• WHAT YOU HAVE TO DO: When you respond, restate each record exactly as it is given.

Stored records
------------
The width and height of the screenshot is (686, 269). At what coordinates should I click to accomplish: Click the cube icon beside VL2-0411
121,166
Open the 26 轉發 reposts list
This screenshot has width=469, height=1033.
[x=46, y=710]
------------
• PROBLEM SOLUTION:
The width and height of the screenshot is (686, 269). At what coordinates should I click to accomplish: Click the cube icon beside VL2-0411
121,166
Open the 26 轉發 reposts list
This screenshot has width=469, height=1033.
[x=46, y=710]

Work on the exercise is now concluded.